Data for locating visible targets

— BEGIN —

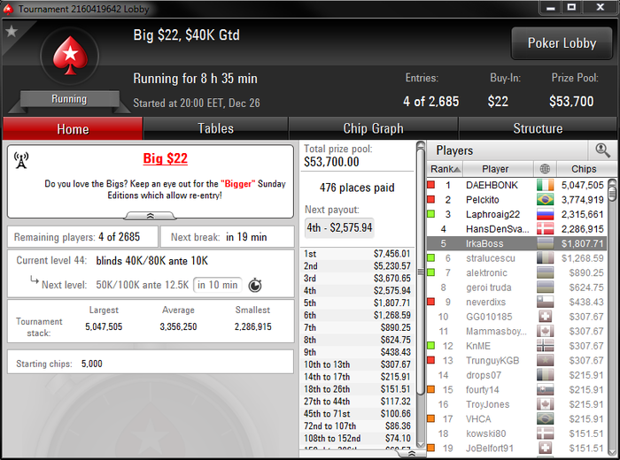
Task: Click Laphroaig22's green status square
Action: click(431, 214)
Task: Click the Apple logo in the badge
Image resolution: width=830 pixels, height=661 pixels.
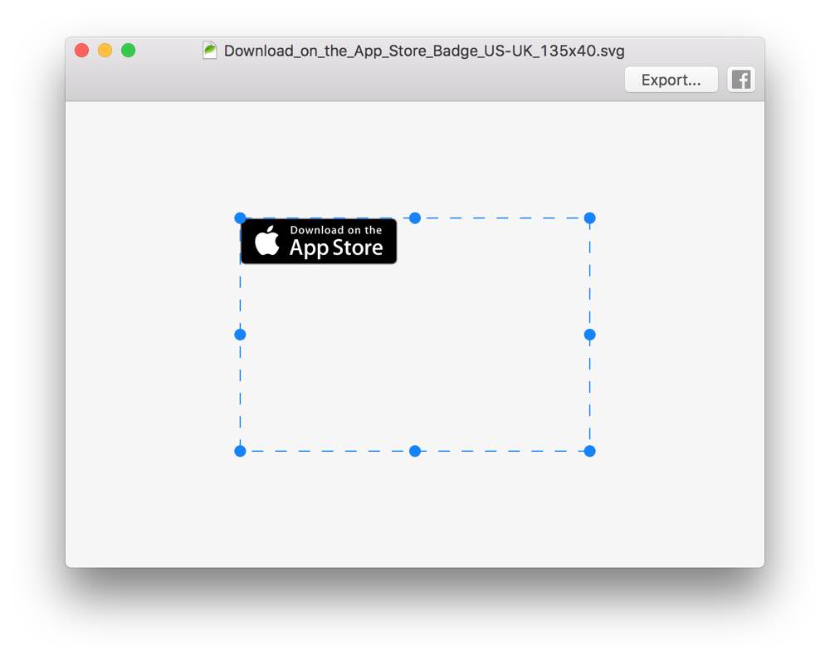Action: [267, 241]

— END —

Please write out the lines above word for word, leaving out the pictures.

Task: Click Laphroaig22's green status square
Action: click(431, 214)
Task: Click the Apple logo in the badge
Image resolution: width=830 pixels, height=661 pixels.
Action: [267, 241]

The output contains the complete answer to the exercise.